◆ **Source document**
# Care for firefish?



## Cantra

I'm trying to learn as much about the care of this fish as possible before i even think of buying one. I was wondering for those who have kept/keep this fish is it easy to keep? Does it have any special needs that need to be met? Should it be fed anything specail?What kind of fish should it be kept with?How big of a tank does it need?

That's all the questions i have for now though i'm sure i'll have more soon.
Thanks in advance


----------



## Osiris

It's a schooling fish, eating regular flake/frozen food easily. I'd recommend a min tank size of 29/30g with a min of 3 kept. Want to see them out more get more of them.. but depending on tank size we are dealing with.


----------



## MaelStrom

Schooling? I always thought they were agressive towards each other unless they were kept as either a mated pair or a couple in a large sytem...


----------



## Osiris

I've never really noticed aggression when keeping them. But it is a given to keep them in groups. I have seen them schooling as well in larger aquarium systems.


----------



## Osiris

o and i contacted Drs F&S last year as to see if this was a typo and it wasn't 

http://liveaquaria.com/product/prod_display.cfm?c=15+1636+171&pcatid=171&N=0


----------



## TheOldSalt

I wouldn't call it schooling so much as aggregating.

◆ **Source excerpt**
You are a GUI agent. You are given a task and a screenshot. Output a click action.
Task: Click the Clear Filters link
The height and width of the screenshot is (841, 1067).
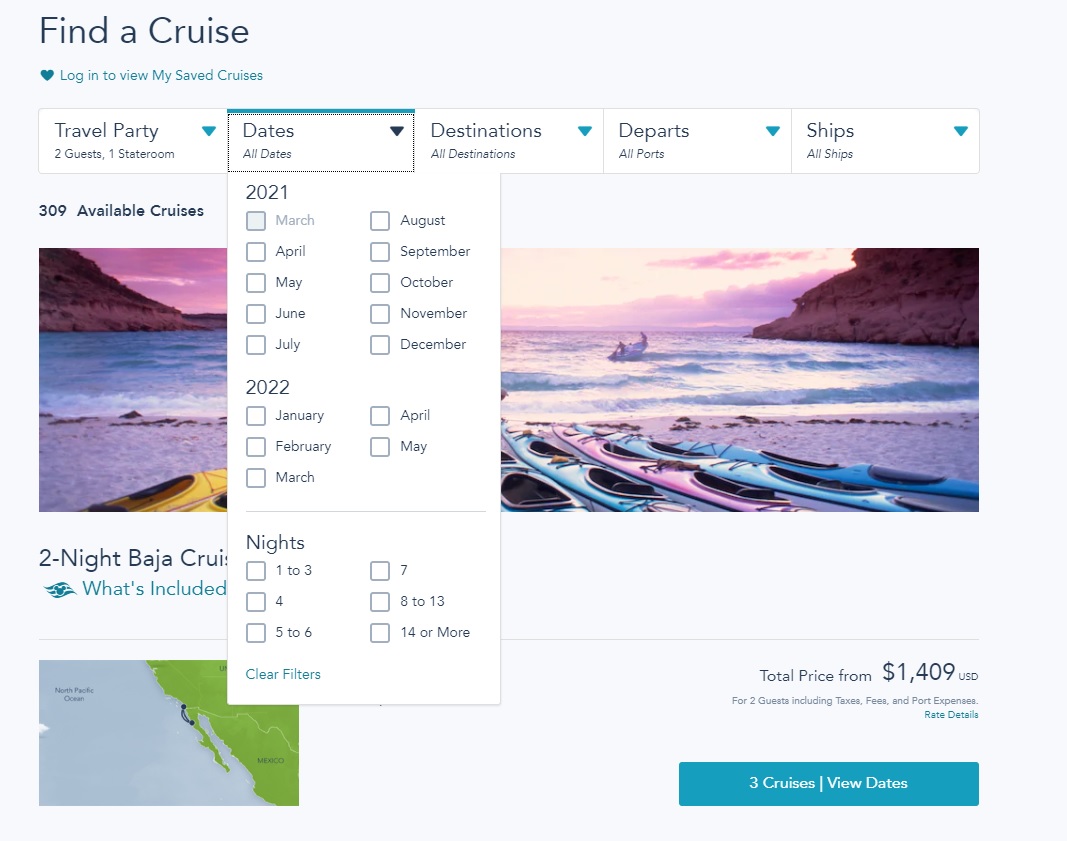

◆ **Exercise**
Continue the forum thread on firefish care, starting right after its final line.

◆ **Final result**
They very very often have internal worms.
They are unpredictable in regard to hardiness.
They jump like you wouldn't believe.
They are very sensitive to pretty much everything.

Other than these things, they're terrific.


----------



## CollegeReefer

Some sort of top is required. EggCrate works well. 

If you want more than one you need to put them in at the same time or one will beat the others to death


----------



## crazyfishlady

$ 331.77?! What?! Why are they so expensive?

I would also turn one light off at a time if that is possible for your lighting system. When they are out and about and you shut the lights off they freak out and start darting all over the place. Mine fly up into the top of the lid and they find the small slit in the back of the biocube where they jump over the baffle into the filter area.


----------



## iso2k4

My lfs had several of these for about 70 apiece. i would say look local first.


----------



## TheOldSalt

There are different kinds of Firefish. The normal yellow ones are cheap, but the red & purple ones are very, very pricey. I found two in a store just yesterday for the bargain-bin price of only $100.00.
They're rare and very hard to collect, preferring deep water and tight spaces. They aren't bred on farms yet, either.


----------



## wgama

Im getting a firefish this weekend and a red one is 20$ and a purple one is 40$ at The Reef Shoppe in Lloydminister.


----------



## CollegeReefer

wgama said:


> Im getting a firefish this weekend and a red one is 20$ and a purple one is 40$ at The Reef Shoppe in Lloydminister.


Those are standard prices at lfs across the nation.


----------



## TheOldSalt

Oh, really? I would love to know where I can buy a purple firefish at a standard price of only 40 bucks.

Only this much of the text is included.